The week in higher education – 19/26 December 2019

The good, the bad and the offbeat: the academy through the lens of the world’s media

December 19, 2019
Cartoon – 19/26 December

Sam Gyimah’s unlikely political career – from red-baiting Tory higher education minister to no-deal Brexit refusenik and then Liberal Democrat candidate – seems to have ended after he failed to spring a shock win in Kensington. Despite securing a 9.1 per cent swing to the Lib Dems and 9,312 votes, Mr Gyimah’s campaign ultimately opened the door for Tory candidate (and Brexiteer) Felicity Buchan to take the seat with a 150-strong majority over Labour’s Emma Dent Coad. Mr Gyimah’s defiance towards a no-deal Brexit from the back benches will, however, have won him more plaudits from higher education than his time as minister. Another casualty of the UK general election was Labour’s Gordon Marsden, the long-time shadow higher education spokesman, who lost his Blackpool South seat after 22 years, as Boris Johnson’s party stormed Labour’s Lancashire heartlands. Having been one of the 35 MPs to nominate Jeremy Corbyn for the leadership four years ago, the former Open University history lecturer might well reflect on his role in his party’s crushing defeat.

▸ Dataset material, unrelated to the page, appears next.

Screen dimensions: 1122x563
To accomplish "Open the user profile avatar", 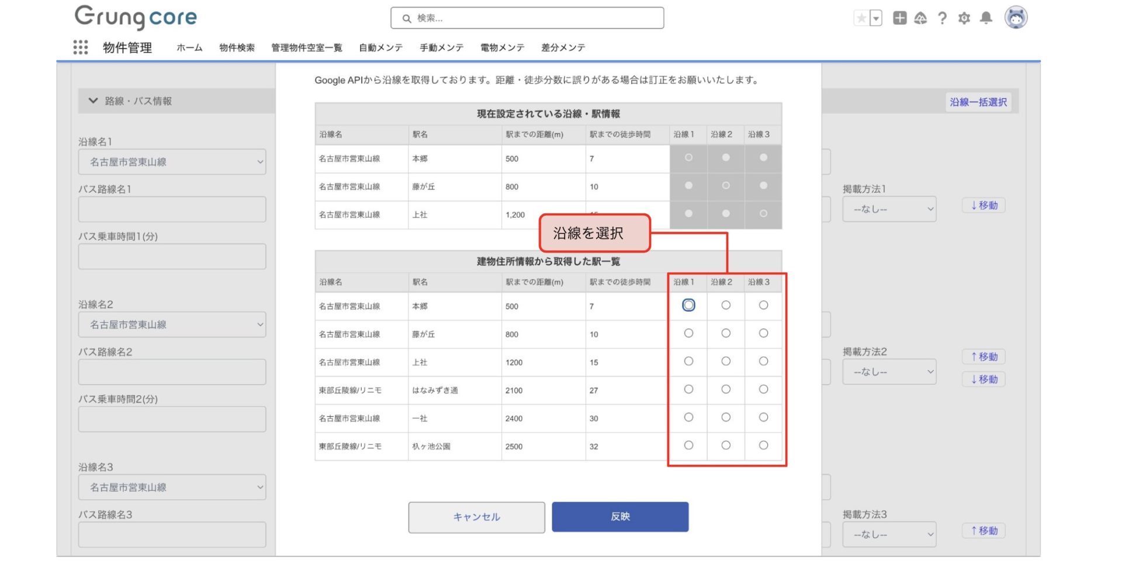I will tap(1016, 18).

A Belgian child prodigy who hoped to graduate from university this month has dropped out. Nine-year-old Laurent Simons was aiming to complete a three-year electrical engineering degree at Eindhoven University of Technology before his birthday on 26 December so he could be the first university graduate aged under 10, BBC News reported. But the institution told his parents that there were still too many exams for him to take before then, suggesting that he finish in mid-2020 instead. This prompted the parents to withdraw him from the course. The child genius may now risk looking like something of a late developer in comparison with a 15-year-old Scot who has just begun a PhD in health sciences. With a master’s from the University of Sheffield to his name already, Wang Pok Lo is now embarking on a doctorate at the University of Edinburgh, The Times reported. “I didn’t expect to be accepted due to my age,” said Pok, who understandably did not seem too worried about the prospect of taking his Scottish higher exams next year.


The growth of collaboration in research has often led to calls for a rethink about how prizes are awarded, with suggestions that even flagship honours such as the Nobels change their approach. Now a learned society in the UK appears to have taken up the baton by deciding to award more prizes that recognise team science, technicians and interdisciplinary research. Currently, the vast majority of the 90 prizes awarded by the Royal Society of Chemistry go to individuals. But after an independent review, there will be “more opportunities for teams and collaborations to be recognised for their work” as this “more closely reflect[s] how science is carried out today”. The society will announce its new suite of awards next year.


The jury is still very much out on the ability of alternative metrics, such as social media mentions and website clicks, to accurately gauge the impact of research on the real world. However, an annual list of articles that achieved online attention this year does show that truth and authenticity were core concerns for science and society in 2019. For instance, two of the top 10 papers in the Altmetric list – which scores online impact using weighted scores for the different ways research is shared – are about research integrity. One was a major call for research to stop using statistical significance as a way to prove a hypothesis; the other was a satirical look at randomised controlled trials that used people jumping out of planes without a parachute (albeit a few feet above the ground) to show how medical trials could be skewed.


The end is nigh for one of England’s great higher education traditions – first-class cricket fixtures, The Times reported. Six university centres – Oxford, Durham, Loughborough, Cambridge, Cardiff and Leeds-Bradford – are set to lose the funding they receive at present from the England and Wales Cricket Board, which allows them to play first-class matches against 18 counties, usually in damp March or April. It will also spell the end for some memorably one-sided clashes between touring international teams – notably, the fearsome West Indies sides of the 1960s and 1970s – and brave student cricketers. Today’s ambitious young county cricketers may also rue not being able to fill their boots with some easy early-season runs or wickets once the fixtures are consigned to history in 2021.